• Problem details:
For the records below, count the lines containing the word "will" and reply with the number alone.

Start of Data to use

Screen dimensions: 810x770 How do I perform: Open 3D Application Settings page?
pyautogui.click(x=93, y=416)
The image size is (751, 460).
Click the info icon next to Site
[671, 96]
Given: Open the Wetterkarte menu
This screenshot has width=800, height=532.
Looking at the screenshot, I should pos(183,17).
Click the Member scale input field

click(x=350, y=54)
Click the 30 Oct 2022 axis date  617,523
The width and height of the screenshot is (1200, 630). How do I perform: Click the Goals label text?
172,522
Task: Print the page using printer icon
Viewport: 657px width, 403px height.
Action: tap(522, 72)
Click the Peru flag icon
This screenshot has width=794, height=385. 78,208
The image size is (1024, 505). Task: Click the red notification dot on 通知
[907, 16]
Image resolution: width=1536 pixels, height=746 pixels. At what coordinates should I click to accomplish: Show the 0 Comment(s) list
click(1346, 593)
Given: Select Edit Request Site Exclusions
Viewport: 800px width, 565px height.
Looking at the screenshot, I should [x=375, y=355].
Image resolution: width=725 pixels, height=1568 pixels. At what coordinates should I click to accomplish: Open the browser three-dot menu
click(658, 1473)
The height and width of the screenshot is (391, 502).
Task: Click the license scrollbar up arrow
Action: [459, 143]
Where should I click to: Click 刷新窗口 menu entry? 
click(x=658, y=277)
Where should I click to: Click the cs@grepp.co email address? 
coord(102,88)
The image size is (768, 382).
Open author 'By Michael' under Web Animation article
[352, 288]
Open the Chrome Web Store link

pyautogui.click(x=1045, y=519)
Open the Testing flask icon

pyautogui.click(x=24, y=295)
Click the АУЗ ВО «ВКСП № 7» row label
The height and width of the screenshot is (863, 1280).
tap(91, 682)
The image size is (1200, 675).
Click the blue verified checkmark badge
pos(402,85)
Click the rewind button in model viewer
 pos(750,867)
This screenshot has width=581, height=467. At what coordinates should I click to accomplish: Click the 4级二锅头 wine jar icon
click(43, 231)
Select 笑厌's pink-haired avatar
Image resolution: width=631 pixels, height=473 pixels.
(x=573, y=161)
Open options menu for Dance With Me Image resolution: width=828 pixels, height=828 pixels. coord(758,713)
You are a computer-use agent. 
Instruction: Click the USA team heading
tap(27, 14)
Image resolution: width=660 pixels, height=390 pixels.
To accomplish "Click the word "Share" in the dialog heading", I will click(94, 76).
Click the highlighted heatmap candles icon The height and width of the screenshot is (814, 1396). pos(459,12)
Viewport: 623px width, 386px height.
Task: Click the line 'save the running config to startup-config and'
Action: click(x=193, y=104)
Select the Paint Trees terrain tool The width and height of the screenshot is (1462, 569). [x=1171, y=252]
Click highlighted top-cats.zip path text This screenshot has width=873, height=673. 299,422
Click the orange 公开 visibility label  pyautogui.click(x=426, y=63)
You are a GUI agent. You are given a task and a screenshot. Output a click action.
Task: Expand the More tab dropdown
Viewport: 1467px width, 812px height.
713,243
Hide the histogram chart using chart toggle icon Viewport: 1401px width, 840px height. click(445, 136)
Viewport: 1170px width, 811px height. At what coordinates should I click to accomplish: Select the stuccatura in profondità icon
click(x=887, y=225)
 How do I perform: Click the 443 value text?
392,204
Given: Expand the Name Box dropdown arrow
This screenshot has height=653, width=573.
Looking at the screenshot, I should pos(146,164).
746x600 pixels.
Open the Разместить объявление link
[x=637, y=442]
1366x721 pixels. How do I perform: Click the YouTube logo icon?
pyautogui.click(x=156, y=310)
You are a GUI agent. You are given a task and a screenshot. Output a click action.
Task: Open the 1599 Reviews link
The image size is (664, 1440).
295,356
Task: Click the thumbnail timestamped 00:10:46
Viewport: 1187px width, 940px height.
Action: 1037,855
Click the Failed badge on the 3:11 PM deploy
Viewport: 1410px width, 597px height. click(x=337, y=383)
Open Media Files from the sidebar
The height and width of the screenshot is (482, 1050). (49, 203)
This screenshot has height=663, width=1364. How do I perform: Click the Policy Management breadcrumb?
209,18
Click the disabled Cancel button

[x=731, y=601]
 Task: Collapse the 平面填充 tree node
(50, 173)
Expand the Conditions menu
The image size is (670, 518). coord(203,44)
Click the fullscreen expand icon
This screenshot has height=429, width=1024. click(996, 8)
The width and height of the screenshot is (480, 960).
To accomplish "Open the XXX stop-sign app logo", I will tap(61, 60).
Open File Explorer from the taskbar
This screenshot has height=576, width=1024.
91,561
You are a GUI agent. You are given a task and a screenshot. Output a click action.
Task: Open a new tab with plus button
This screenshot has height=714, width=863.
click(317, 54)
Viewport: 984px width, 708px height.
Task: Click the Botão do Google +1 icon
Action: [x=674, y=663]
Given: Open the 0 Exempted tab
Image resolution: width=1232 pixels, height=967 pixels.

End of Data to use

• Expected answer:
2